** Problem description **
Each line from the one bearing "Where should I" through the last line of the entries below should be returned exactly, with pictures left out.
* * *
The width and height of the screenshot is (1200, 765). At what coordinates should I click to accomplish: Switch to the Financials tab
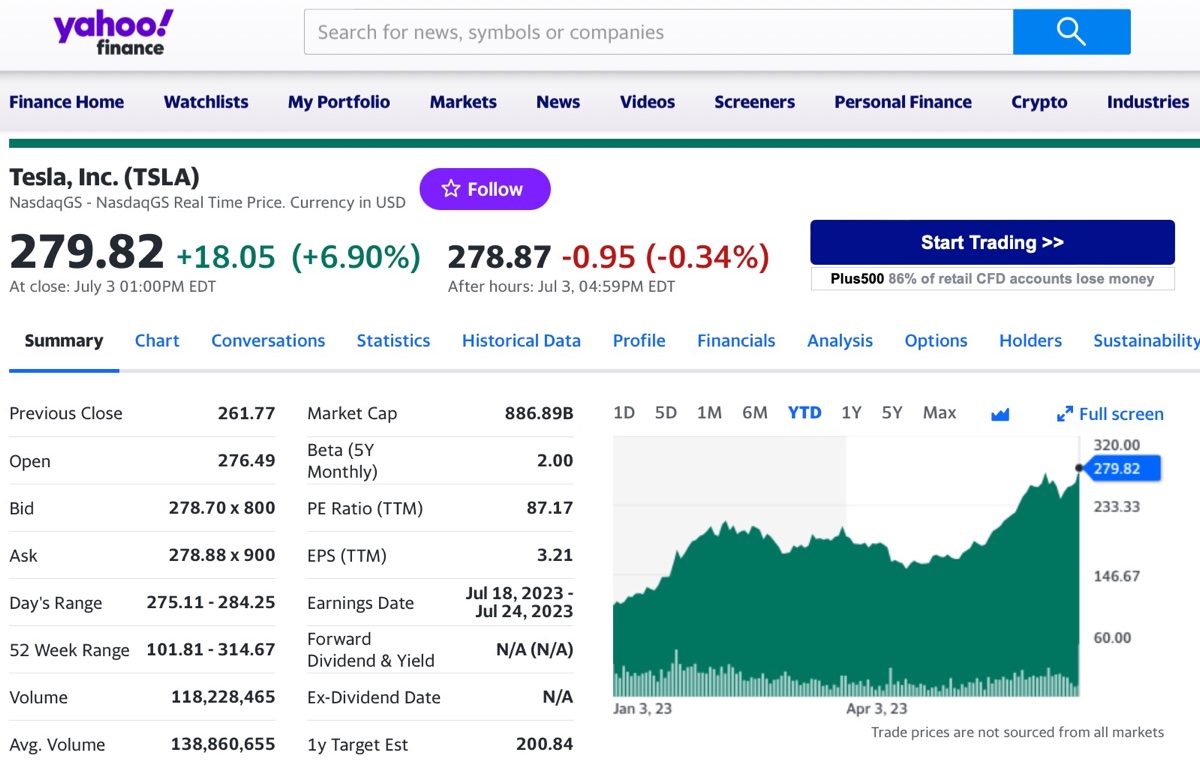tap(736, 340)
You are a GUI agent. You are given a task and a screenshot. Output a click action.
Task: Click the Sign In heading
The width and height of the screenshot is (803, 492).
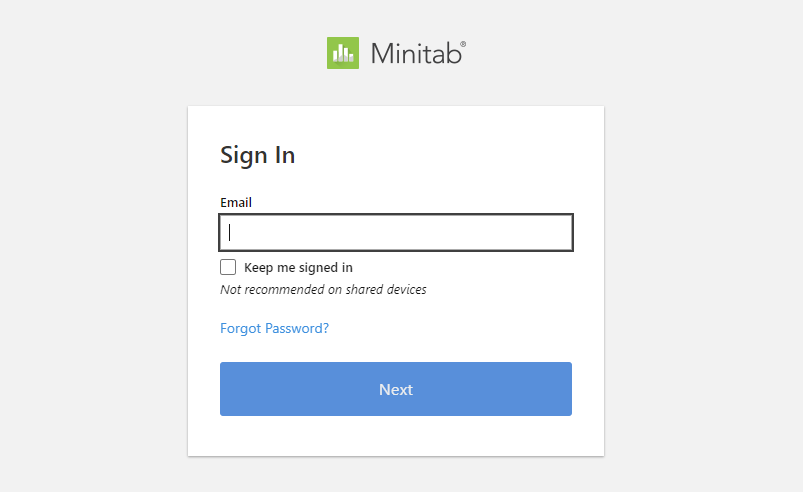point(257,155)
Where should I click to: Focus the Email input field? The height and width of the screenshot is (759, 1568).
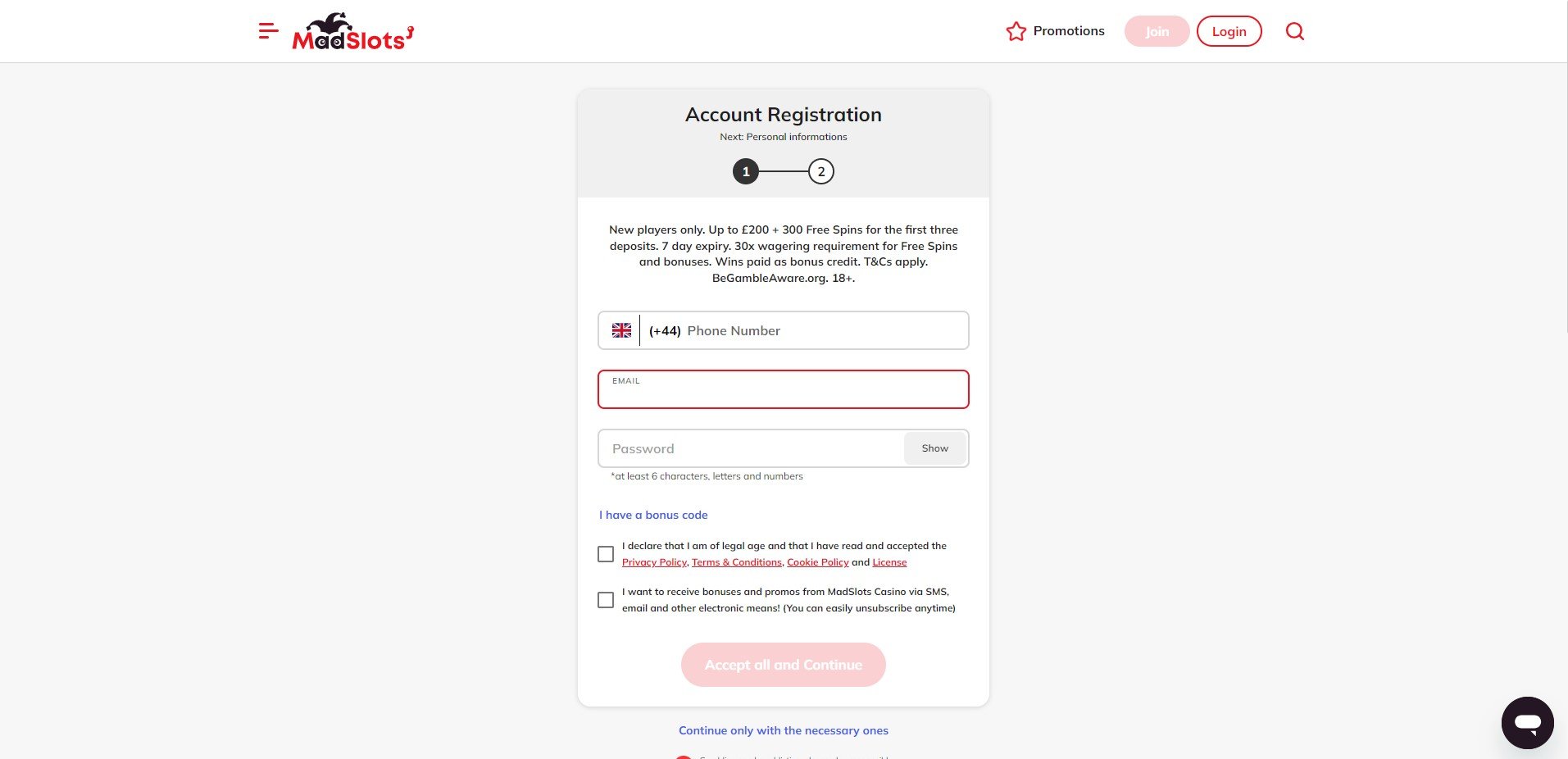tap(783, 394)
* * *
** Exercise response **
Where should I click to: Focus the Email input field? The height and width of the screenshot is (759, 1568).
tap(783, 394)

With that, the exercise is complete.